A few weeks ago, my husband and I were arguing over text message. Being a parent sure gives you a kick in the butt to clear up whatever’s not serving you, your life or your family. And, that day, we were working a few things out.
I had left my phone in the next room, volume on low, so I could take a nap with my daughter. After a day in town and being cooped up in the car, she just wanted to play. She was rolling and crawling all over the bed, pulling up to stand at the bed rails we’d installed for her safety, and climbing on me as if I were a jungle gym.
Sometimes, when she’s like that, I get out of bed for a few minutes and come back and find her ready to sleep. It’s like she forgets she’s tired until she’s alone and feels her energy, then she just wants to nestle and rest.
And even though I wanted to sleep myself, I still felt a bit pulled to get up and look at my phone. So I stepped out for a minute and in that minute I heard a loud “thunk.”
I rushed in to find her on the floor next to the bed, crying harder than I’d ever seen her cry. I sat with her and tried to soothe her as she wailed. To my relief there was no blood or even a bump, but I felt terrified as I picked her up. My core was shaken and so I tried to ground as I held her and offered her the breast.

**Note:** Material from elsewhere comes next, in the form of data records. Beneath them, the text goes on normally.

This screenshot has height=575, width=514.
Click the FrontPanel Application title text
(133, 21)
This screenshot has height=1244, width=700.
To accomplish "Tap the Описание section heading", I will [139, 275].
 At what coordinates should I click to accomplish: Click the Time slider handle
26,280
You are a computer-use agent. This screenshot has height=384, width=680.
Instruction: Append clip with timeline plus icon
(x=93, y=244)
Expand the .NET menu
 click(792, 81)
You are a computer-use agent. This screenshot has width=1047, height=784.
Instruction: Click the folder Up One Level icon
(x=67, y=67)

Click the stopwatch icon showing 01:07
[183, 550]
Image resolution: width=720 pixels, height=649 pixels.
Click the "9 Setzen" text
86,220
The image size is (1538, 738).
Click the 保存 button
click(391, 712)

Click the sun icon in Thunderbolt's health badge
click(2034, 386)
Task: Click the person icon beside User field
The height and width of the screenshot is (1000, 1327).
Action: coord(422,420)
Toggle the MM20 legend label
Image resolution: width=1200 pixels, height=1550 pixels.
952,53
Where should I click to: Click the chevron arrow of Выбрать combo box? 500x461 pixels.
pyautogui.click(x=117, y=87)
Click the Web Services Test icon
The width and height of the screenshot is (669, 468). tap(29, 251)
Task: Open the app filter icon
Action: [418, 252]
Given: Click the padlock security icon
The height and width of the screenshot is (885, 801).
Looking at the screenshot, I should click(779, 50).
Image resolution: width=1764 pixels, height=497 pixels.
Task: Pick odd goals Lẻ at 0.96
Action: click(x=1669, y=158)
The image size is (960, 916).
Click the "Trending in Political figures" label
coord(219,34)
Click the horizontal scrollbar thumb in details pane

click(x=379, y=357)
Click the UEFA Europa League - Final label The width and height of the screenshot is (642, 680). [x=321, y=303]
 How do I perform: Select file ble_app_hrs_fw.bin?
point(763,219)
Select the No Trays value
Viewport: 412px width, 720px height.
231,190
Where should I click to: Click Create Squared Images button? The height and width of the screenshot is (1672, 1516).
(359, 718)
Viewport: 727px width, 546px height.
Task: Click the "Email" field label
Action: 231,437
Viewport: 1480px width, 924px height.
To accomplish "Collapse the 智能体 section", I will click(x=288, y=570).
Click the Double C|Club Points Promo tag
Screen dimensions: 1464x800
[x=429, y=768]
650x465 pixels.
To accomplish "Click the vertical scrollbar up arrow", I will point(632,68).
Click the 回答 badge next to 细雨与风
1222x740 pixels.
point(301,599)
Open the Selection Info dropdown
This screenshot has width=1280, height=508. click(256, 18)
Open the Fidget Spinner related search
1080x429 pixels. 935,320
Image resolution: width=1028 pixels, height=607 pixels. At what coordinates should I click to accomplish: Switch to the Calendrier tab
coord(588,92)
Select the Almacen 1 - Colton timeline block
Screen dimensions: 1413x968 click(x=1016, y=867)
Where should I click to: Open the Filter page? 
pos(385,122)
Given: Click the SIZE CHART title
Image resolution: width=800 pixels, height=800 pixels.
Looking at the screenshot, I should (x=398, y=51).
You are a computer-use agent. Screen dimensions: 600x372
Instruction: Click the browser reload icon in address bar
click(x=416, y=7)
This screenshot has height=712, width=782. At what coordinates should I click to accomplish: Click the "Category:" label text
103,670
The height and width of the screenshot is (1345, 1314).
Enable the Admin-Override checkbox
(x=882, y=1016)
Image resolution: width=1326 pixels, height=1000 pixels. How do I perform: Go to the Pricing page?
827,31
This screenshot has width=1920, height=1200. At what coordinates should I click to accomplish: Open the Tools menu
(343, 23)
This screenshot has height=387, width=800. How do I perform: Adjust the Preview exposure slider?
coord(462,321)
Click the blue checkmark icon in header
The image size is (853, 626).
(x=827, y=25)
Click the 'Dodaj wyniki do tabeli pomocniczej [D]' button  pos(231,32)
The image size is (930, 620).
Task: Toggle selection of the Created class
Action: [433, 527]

Finally, she nursed, and a few minutes later, she started to crawl away. I spoke to her and she smiled– bigger than I’d seen her smile in a long time– and flapped her arms (one of the ways she shows happiness). Right about then our nanny arrived and Azadeh was thrilled to play with her.
“Huh?” I thought. How can you go from wailing on the ground to being so excited? I called Arthur, wondering if he would even pick up given the mood I knew he was in. To my relief, he answered in a calm, present voice as if he’d already shifted something.
When I told him what had happened, Azadeh started flapping her arms some more. I had him on speaker and when he said he was going to come home early to do some energy work on her, she got even more excited. For the rest of the afternoon she was a very happy girl.
We knew the bed rails weren’t foolproof. There were so many nights when I had to get up to go to the bathroom, or when I stepped just outside the door for a glass of water or change of clothes. I was never gone long, but I had been gone this long before and she had never fallen before. So why this day?
Children are such healers. They bring us together, they wake us up, they make us realize what is really important. From that moment on that day, the fight was over. Arthur’s mood was different even before my call! We are that connected.
To be safe, I took Azadeh to a physical therapist (Jackie Leavitt, who was a guest on my Intuitive Mom radio show FYI :). After checking her body physically and energetically, Jackie confirmed my intuitive sense, “I don’t think she’s hurt. I think she was just scared.”
As we explored further, Azadeh gave Jackie the message that she wanted to shake things up. To wake her parents up. “Especially Papa,” she said. And it worked.
Ideally, our children would not need to get hurt to get our attention. Of course, we are not perfect and if we beat ourselves up trying to be, we do a disservice to everyone including our children. But this experience certainly reminded me, again, to be as conscious a parent as I can be.
Here are some of the things we tell Azadeh regularly:
- Mama and Papa are doing great and we love each other. We’re just working some things out.
- Mama’s stuff is Mama’s/ Papa’s stuff is Papa’s. You don’t need to take it on. You can be happy no matter how we’re feeling.
- Mama/ Papa are feeling sad/ angry/ frustrated/ scared/ etc. right now. But you’re perfect and we love you very much.
I don’t expect we’re going to stop her from waking us up in this lifetime. But we do our very best to create a safe, loving home for her, and to humbly receive her teaching. Thank you Azadeh!